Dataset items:
▬▬▬▬▬▬

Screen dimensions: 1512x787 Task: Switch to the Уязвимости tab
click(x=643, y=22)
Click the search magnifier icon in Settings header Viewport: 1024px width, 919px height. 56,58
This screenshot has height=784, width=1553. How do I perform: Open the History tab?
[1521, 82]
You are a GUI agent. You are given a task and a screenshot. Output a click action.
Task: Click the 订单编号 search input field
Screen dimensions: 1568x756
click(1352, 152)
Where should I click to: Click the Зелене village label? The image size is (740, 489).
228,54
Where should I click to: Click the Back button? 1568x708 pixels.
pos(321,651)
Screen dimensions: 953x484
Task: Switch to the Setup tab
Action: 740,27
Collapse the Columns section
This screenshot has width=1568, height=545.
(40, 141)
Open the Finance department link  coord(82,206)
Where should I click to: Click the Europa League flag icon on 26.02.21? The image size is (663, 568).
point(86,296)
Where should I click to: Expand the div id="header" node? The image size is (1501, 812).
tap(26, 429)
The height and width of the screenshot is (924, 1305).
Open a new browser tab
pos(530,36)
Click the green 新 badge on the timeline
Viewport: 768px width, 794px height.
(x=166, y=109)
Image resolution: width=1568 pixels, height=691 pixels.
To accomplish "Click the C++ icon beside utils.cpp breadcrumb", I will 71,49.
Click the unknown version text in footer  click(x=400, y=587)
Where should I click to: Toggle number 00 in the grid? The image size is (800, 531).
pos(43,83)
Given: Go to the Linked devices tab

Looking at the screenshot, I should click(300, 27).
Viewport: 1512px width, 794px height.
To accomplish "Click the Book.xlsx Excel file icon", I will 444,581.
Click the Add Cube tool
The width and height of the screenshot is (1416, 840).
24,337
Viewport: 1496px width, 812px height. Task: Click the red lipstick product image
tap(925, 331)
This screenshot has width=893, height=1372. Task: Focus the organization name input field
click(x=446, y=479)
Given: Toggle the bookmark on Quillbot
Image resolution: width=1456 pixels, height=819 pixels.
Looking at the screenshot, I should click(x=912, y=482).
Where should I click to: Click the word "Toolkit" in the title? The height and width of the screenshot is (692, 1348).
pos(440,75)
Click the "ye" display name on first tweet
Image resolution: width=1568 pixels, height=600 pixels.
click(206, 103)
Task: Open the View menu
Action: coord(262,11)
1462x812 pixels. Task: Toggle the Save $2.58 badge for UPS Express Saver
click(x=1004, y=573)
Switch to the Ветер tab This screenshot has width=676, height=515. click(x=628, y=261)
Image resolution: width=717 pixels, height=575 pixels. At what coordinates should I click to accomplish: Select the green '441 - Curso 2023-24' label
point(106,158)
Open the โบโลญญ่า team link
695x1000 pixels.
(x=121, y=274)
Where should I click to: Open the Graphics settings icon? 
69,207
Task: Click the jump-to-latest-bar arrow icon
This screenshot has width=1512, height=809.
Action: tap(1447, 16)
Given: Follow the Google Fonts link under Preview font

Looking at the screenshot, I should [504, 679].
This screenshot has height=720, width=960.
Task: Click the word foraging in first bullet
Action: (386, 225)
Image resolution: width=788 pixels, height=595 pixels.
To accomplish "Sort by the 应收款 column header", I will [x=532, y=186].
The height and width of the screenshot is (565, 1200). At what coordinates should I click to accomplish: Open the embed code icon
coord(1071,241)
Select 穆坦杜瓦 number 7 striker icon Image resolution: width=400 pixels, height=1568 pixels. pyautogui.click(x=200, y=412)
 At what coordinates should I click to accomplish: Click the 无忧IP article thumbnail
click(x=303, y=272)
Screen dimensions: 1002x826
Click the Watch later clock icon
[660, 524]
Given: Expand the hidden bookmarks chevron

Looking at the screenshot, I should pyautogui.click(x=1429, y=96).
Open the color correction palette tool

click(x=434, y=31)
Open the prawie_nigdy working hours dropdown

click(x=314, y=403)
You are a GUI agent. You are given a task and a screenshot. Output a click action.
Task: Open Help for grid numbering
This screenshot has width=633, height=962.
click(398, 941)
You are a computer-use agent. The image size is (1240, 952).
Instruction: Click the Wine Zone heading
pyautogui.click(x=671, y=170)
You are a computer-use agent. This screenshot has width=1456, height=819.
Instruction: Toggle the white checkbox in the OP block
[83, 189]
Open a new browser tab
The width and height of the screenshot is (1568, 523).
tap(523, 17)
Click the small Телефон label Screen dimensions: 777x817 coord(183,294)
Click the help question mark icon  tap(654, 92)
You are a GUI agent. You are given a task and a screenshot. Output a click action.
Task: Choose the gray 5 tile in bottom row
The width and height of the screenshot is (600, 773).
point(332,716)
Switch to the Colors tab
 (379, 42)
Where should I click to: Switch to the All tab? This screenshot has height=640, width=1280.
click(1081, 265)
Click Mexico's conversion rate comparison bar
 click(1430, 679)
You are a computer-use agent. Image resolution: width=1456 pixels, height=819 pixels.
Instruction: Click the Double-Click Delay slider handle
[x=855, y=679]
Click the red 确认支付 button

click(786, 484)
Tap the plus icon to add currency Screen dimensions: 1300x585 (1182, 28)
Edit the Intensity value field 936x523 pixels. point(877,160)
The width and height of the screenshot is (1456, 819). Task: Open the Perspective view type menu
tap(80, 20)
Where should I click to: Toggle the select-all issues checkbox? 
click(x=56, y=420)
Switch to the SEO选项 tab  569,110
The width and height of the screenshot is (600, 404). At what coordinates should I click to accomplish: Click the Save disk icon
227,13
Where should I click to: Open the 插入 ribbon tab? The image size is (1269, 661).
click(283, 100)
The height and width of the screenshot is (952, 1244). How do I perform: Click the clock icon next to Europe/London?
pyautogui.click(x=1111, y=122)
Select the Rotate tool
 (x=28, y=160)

▬▬▬▬▬▬

Aim of the exercise. Copy all the lines above exactly as they appear.

Result of this exercise.
Screen dimensions: 1512x787 Task: Switch to the Уязвимости tab
click(x=643, y=22)
Click the search magnifier icon in Settings header Viewport: 1024px width, 919px height. 56,58
This screenshot has height=784, width=1553. How do I perform: Open the History tab?
[1521, 82]
You are a GUI agent. You are given a task and a screenshot. Output a click action.
Task: Click the 订单编号 search input field
Screen dimensions: 1568x756
click(1352, 152)
Where should I click to: Click the Зелене village label? The image size is (740, 489).
228,54
Where should I click to: Click the Back button? 1568x708 pixels.
pos(321,651)
Screen dimensions: 953x484
Task: Switch to the Setup tab
Action: 740,27
Collapse the Columns section
This screenshot has width=1568, height=545.
(40, 141)
Open the Finance department link  coord(82,206)
Where should I click to: Click the Europa League flag icon on 26.02.21? The image size is (663, 568).
point(86,296)
Where should I click to: Expand the div id="header" node? The image size is (1501, 812).
tap(26, 429)
The height and width of the screenshot is (924, 1305).
Open a new browser tab
pos(530,36)
Click the green 新 badge on the timeline
Viewport: 768px width, 794px height.
(x=166, y=109)
Image resolution: width=1568 pixels, height=691 pixels.
To accomplish "Click the C++ icon beside utils.cpp breadcrumb", I will 71,49.
Click the unknown version text in footer  click(x=400, y=587)
Where should I click to: Toggle number 00 in the grid? The image size is (800, 531).
pos(43,83)
Given: Go to the Linked devices tab

Looking at the screenshot, I should click(300, 27).
Viewport: 1512px width, 794px height.
To accomplish "Click the Book.xlsx Excel file icon", I will 444,581.
Click the Add Cube tool
The width and height of the screenshot is (1416, 840).
24,337
Viewport: 1496px width, 812px height. Task: Click the red lipstick product image
tap(925, 331)
This screenshot has width=893, height=1372. Task: Focus the organization name input field
click(x=446, y=479)
Given: Toggle the bookmark on Quillbot
Image resolution: width=1456 pixels, height=819 pixels.
Looking at the screenshot, I should click(x=912, y=482).
Where should I click to: Click the word "Toolkit" in the title? The height and width of the screenshot is (692, 1348).
pos(440,75)
Click the "ye" display name on first tweet
Image resolution: width=1568 pixels, height=600 pixels.
click(206, 103)
Task: Open the View menu
Action: coord(262,11)
1462x812 pixels. Task: Toggle the Save $2.58 badge for UPS Express Saver
click(x=1004, y=573)
Switch to the Ветер tab This screenshot has width=676, height=515. click(x=628, y=261)
Image resolution: width=717 pixels, height=575 pixels. At what coordinates should I click to accomplish: Select the green '441 - Curso 2023-24' label
point(106,158)
Open the โบโลญญ่า team link
695x1000 pixels.
(x=121, y=274)
Where should I click to: Open the Graphics settings icon? 
69,207
Task: Click the jump-to-latest-bar arrow icon
This screenshot has width=1512, height=809.
Action: tap(1447, 16)
Given: Follow the Google Fonts link under Preview font

Looking at the screenshot, I should [504, 679].
This screenshot has height=720, width=960.
Task: Click the word foraging in first bullet
Action: (386, 225)
Image resolution: width=788 pixels, height=595 pixels.
To accomplish "Sort by the 应收款 column header", I will [x=532, y=186].
The height and width of the screenshot is (565, 1200). At what coordinates should I click to accomplish: Open the embed code icon
coord(1071,241)
Select 穆坦杜瓦 number 7 striker icon Image resolution: width=400 pixels, height=1568 pixels. pyautogui.click(x=200, y=412)
 At what coordinates should I click to accomplish: Click the 无忧IP article thumbnail
click(x=303, y=272)
Screen dimensions: 1002x826
Click the Watch later clock icon
[660, 524]
Given: Expand the hidden bookmarks chevron

Looking at the screenshot, I should pyautogui.click(x=1429, y=96).
Open the color correction palette tool

click(x=434, y=31)
Open the prawie_nigdy working hours dropdown

click(x=314, y=403)
You are a GUI agent. You are given a task and a screenshot. Output a click action.
Task: Open Help for grid numbering
This screenshot has width=633, height=962.
click(398, 941)
You are a computer-use agent. The image size is (1240, 952).
Instruction: Click the Wine Zone heading
pyautogui.click(x=671, y=170)
You are a computer-use agent. This screenshot has width=1456, height=819.
Instruction: Toggle the white checkbox in the OP block
[83, 189]
Open a new browser tab
The width and height of the screenshot is (1568, 523).
tap(523, 17)
Click the small Телефон label Screen dimensions: 777x817 coord(183,294)
Click the help question mark icon  tap(654, 92)
You are a GUI agent. You are given a task and a screenshot. Output a click action.
Task: Choose the gray 5 tile in bottom row
The width and height of the screenshot is (600, 773).
point(332,716)
Switch to the Colors tab
 (379, 42)
Where should I click to: Switch to the All tab? This screenshot has height=640, width=1280.
click(1081, 265)
Click Mexico's conversion rate comparison bar
 click(1430, 679)
You are a computer-use agent. Image resolution: width=1456 pixels, height=819 pixels.
Instruction: Click the Double-Click Delay slider handle
[x=855, y=679]
Click the red 确认支付 button

click(786, 484)
Tap the plus icon to add currency Screen dimensions: 1300x585 (1182, 28)
Edit the Intensity value field 936x523 pixels. point(877,160)
The width and height of the screenshot is (1456, 819). Task: Open the Perspective view type menu
tap(80, 20)
Where should I click to: Toggle the select-all issues checkbox? 
click(x=56, y=420)
Switch to the SEO选项 tab  569,110
The width and height of the screenshot is (600, 404). At what coordinates should I click to accomplish: Click the Save disk icon
227,13
Where should I click to: Open the 插入 ribbon tab? The image size is (1269, 661).
click(283, 100)
The height and width of the screenshot is (952, 1244). How do I perform: Click the clock icon next to Europe/London?
pyautogui.click(x=1111, y=122)
Select the Rotate tool
 (x=28, y=160)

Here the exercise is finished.